Девушки, войдя внутрь, остановились, и в растерянности стали осматриваться в полуосвещенном помещении: этот кабинет, возможно, и не блистал какой-либо особой роскошью, но все же выгодно отличался от других помещений ресторана приличной мебелью орехового цвета, великолепной деревянной отделкой стен и потолка, оригинальной подсвеченной стойкой-холодильником, панно на стенах, множеством цветов и мягким светом скрытых под потолком светильников, – все это придавало ему особый уют. Много сил и фантазии в оформление этого интимного кабинета, задуманного и построенного для обслуживания партийного и всякого другого городского и районного начальства, а также гостей города, вложили мы с Кондратом, поэтому чувствовали мы себя здесь уверенно, по-хозяйски, в противоположность нашим бедным гостьям, которые в удивлении тараща на все это глаза, все силились понять, с какой целью их сюда привели.
– Присаживайтесь, пожалуйста, – пригласил я наших дам к столу, сам опускаясь в удобное полукресло.
– Нам тоже можно садиться? – спросила Алла.
– Ну конечно, – Кондрат широким жестом указал на кресла. – Вы же не какие-нибудь преступницы, а простые нарушительницы режима.
– Скажите, а вы случайно не из КГБ? – спросила Регина, останавливаясь передо мной и чуть ли не всхлипывая.
– Вот когда вы успокоитесь, я вам представлюсь по всей форме, – усмехнулся я, одновременно с интересом разглядывая девушку, затем обратился к ее подруге: – Вы садитесь около меня, Алла, сразу видно, что вы девушка сознательная, а вот Регине уже впору умыть лицо – у нее с глаз вся тушь поплыла. – И действительно, Алла, судя по всему, к этому времени уже справилась с волнением, тогда как ее подруга выглядела совершенно расстроенной.
Регина утерла рукой глаза, под которыми действительно расплылись темные пятна, затем, заметив дверь, ведущую в туалетную комнату, направилась туда.

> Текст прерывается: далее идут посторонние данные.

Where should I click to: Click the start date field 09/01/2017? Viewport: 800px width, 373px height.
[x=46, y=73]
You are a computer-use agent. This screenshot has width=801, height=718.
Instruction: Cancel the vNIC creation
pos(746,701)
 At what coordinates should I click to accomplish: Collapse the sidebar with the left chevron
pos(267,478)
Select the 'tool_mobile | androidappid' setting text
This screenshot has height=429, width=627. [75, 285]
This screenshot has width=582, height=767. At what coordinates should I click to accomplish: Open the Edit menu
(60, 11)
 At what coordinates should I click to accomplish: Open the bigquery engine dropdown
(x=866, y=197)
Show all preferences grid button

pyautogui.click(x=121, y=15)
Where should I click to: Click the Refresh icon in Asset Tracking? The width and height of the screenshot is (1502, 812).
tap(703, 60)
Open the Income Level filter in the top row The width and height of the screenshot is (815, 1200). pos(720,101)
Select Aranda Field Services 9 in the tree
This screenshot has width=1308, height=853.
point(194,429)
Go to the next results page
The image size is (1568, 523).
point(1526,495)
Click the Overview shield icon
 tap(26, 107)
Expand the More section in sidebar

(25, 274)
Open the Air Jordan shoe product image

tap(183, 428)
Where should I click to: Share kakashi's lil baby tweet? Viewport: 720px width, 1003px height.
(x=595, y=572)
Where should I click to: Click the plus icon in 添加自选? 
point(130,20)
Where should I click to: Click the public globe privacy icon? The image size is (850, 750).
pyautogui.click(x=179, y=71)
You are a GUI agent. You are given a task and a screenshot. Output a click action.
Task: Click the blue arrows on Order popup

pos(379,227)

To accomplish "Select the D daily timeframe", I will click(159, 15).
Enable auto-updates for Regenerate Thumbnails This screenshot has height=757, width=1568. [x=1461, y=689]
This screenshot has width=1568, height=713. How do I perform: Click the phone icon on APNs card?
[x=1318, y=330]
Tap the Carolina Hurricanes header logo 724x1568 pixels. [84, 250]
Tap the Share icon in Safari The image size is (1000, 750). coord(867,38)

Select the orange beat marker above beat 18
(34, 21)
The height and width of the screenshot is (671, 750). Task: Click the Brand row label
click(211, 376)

Алла присела рядом со мной и, вертя головой в разные стороны, с интересом продолжала разглядывать интерьер кабинета, а я тем временем обратился к Кондрату:
– А вы, товарищ Бойко, приготовьте, пожалуйста, объяснительные в четырех экземплярах.
Кондрат поглядел на меня удивленно, затем перевел взгляд на стол, сервированный на шестерых, кивнул радостно – понял, мол, и сдвинул два лишних прибора на край стола так, чтобы осталось четыре.
– Вы на каком отделении учитесь? – спросил я Аллу.
– На филологическом, – ответила она, – 22 группа.
– А что это вы пили там, наверху? – задал я новый вопрос.
– Каберне, – ответила девушка, в раскаянии опустив голову.